What? They don’t know their market? How could this be? So let me help: eBay provides a service matching buyers and sellers. Others do this, for instance, Trading Post, newspapers, the YellowPages and Google. To name but a few. Now if you restrict attention to matching services on-line, it looks like eBay has a lion’s share of this market (at least when you exclude cars and houses). And because of network effects, it has got an almost unassailable market position there.
So what about PayPal? eBay appears to argue that it competes in the market for online payment services and that it has no power there. Well, normally if this is the case, when someone requires use of a particular payment instrument, they lose a ton of their customers. But in this case, eBay are betting that by requiring PayPal this will not happen. Indeed, the whole issue of fraud protection is an argument that their transaction volume would increase. So they have power there to some extent.
Now what happens when there is such an exclusivity arrangement? Well, eBay need to show some benefit. They claim that sellers nominate the payment instrument and so choose the one with the lowest costs to them.

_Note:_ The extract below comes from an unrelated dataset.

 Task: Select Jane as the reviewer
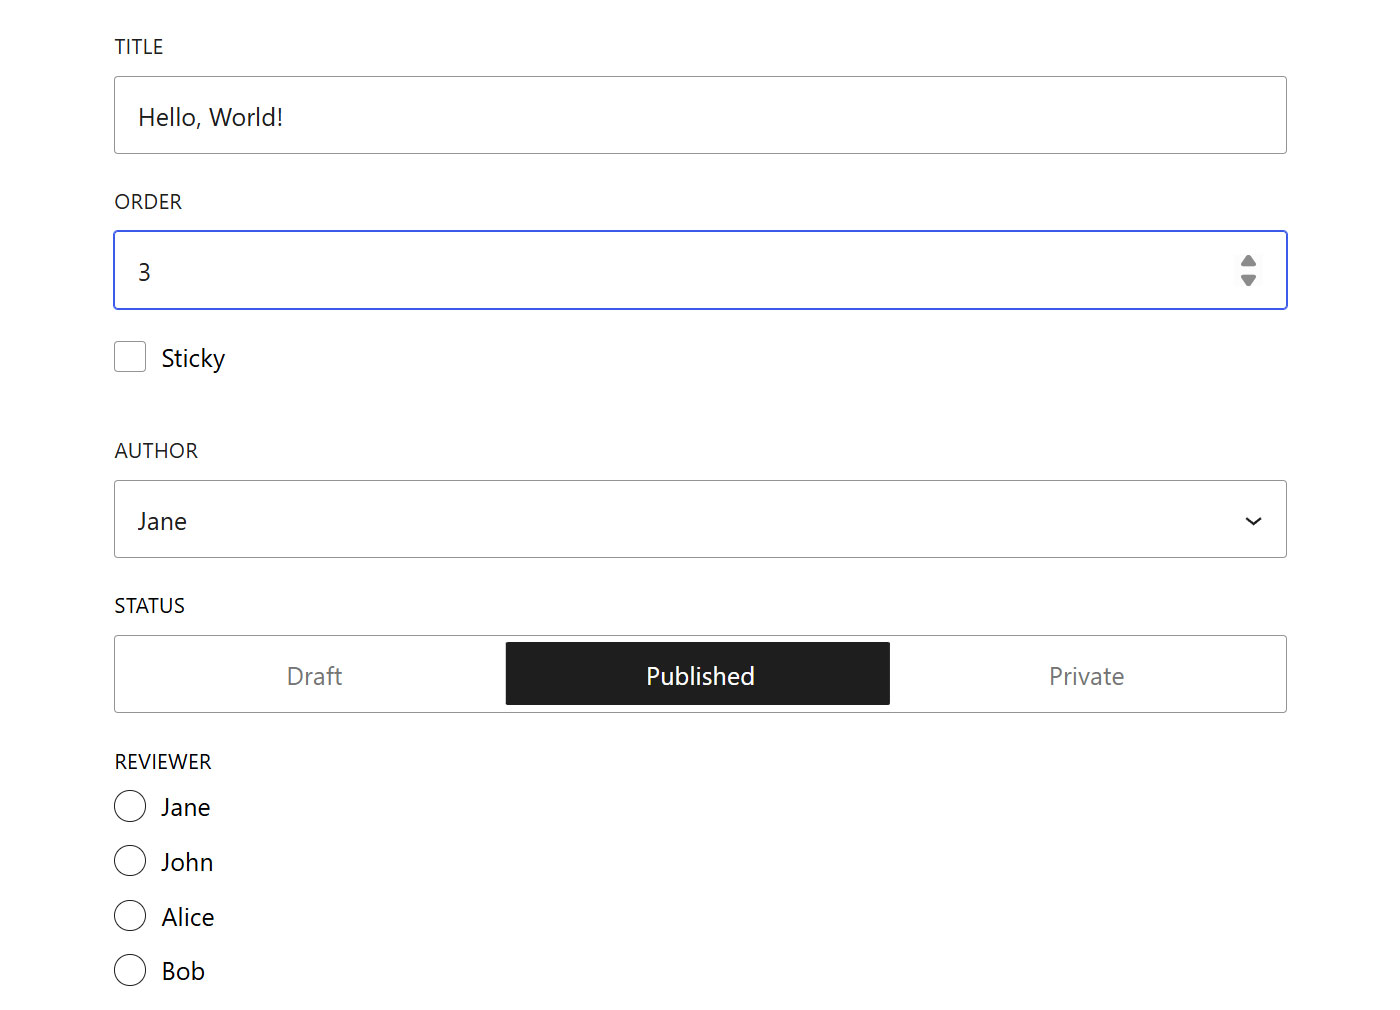(x=129, y=806)
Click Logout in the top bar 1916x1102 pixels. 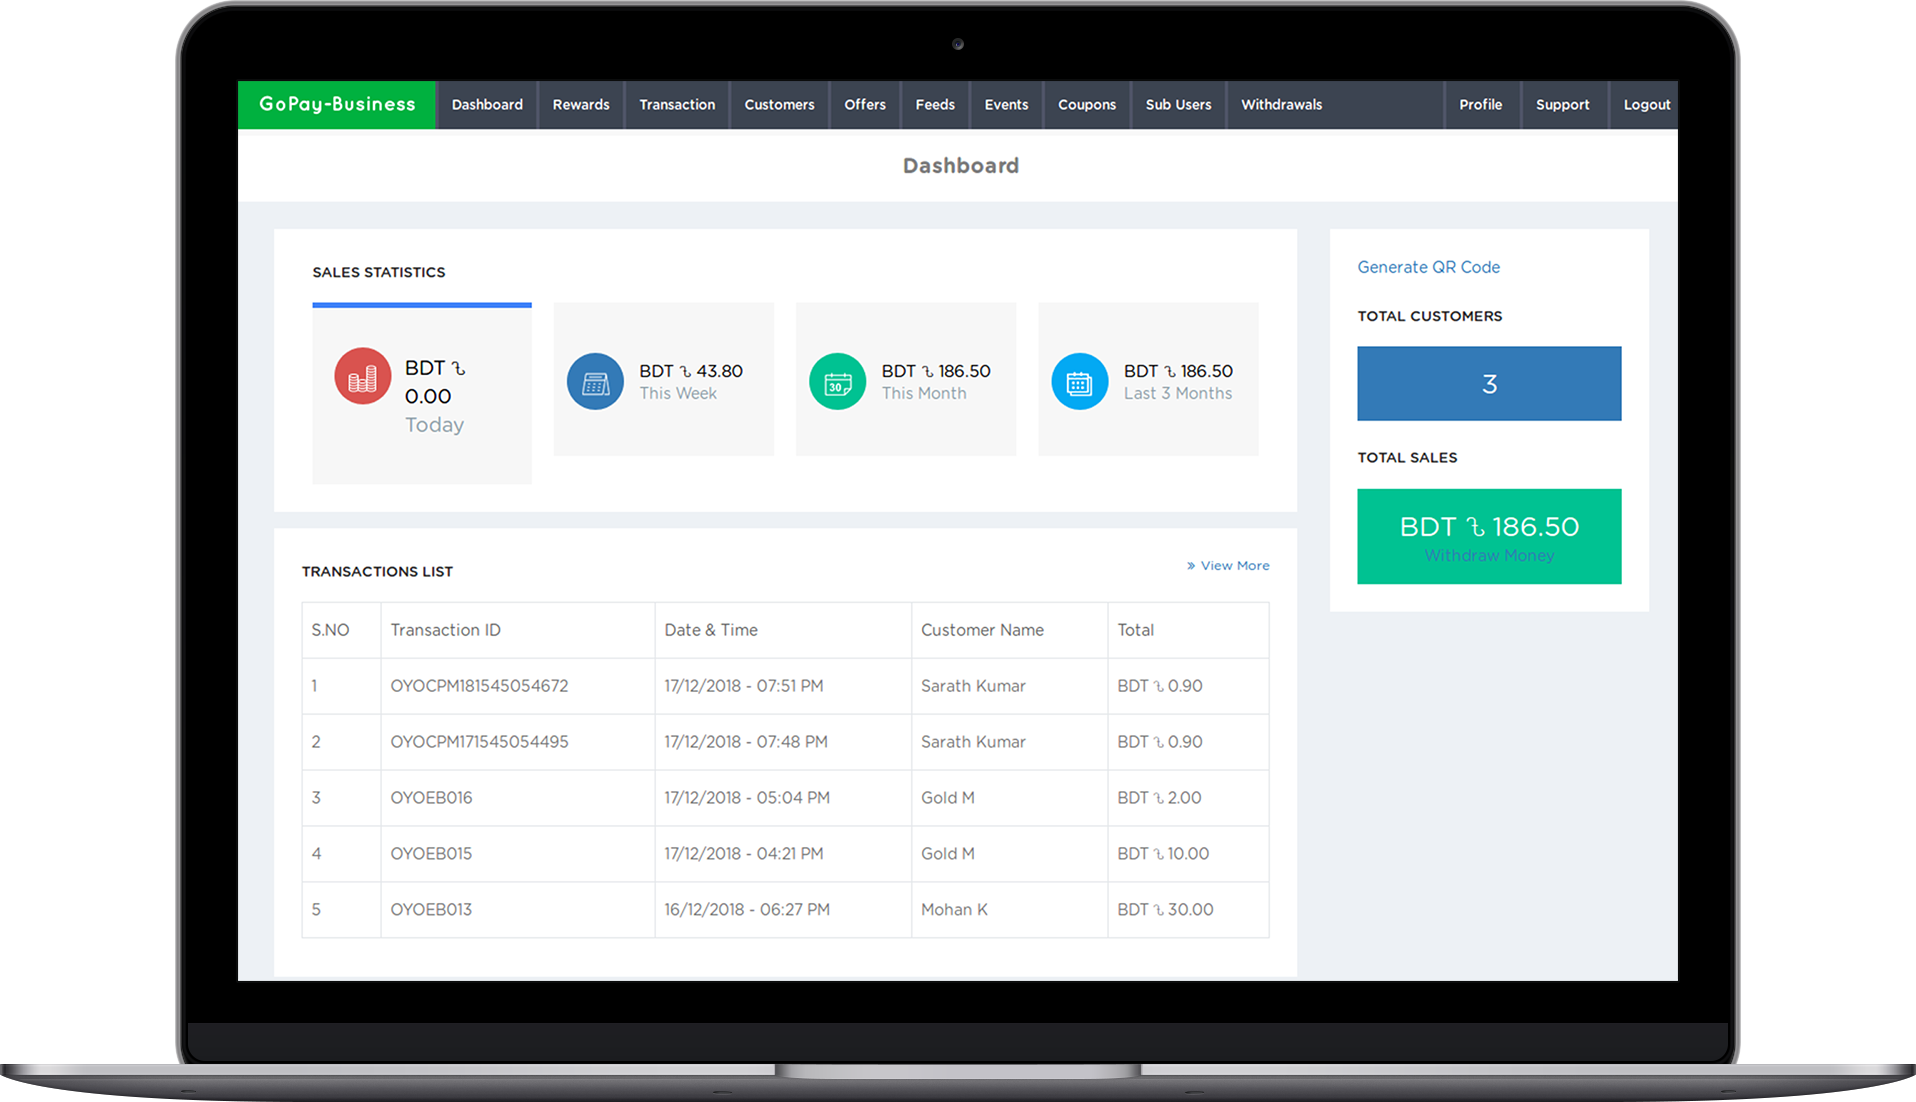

But apparently, eBay claims they are stupid and choosing the wrong ones (p.19 of the ACCC report, paraphrased). So a seller stuffs up, a buyer is irritated and never uses eBay again.
But herein lies eBay’s problem: the solution to this issue is surely not to ban other payment instruments. Instead, they need to internalise the supposed externality by dropping the fees for using PayPal (so sellers will optimally choose it) and at the same time, if they want (as they can get away with it), increasing the fees for selling on eBay. You don’t need to ban other payment instruments to redress the supposed failure of cognitive or other processes.
So the upshot of this all is that, while I think that the ACCC’s rhetoric in its press release yesterday was misplaced given the powers they do actually have, eBay’s case to the ACCC is, at best, underdone and, at worst, simply woeful. I cannot see any public benefit that could not have been achieved by simply making PayPal a more attractive option for eBay sellers. Great move eBay: effectively call your customers stupid and restrict their choice and then be surprised when they are upset.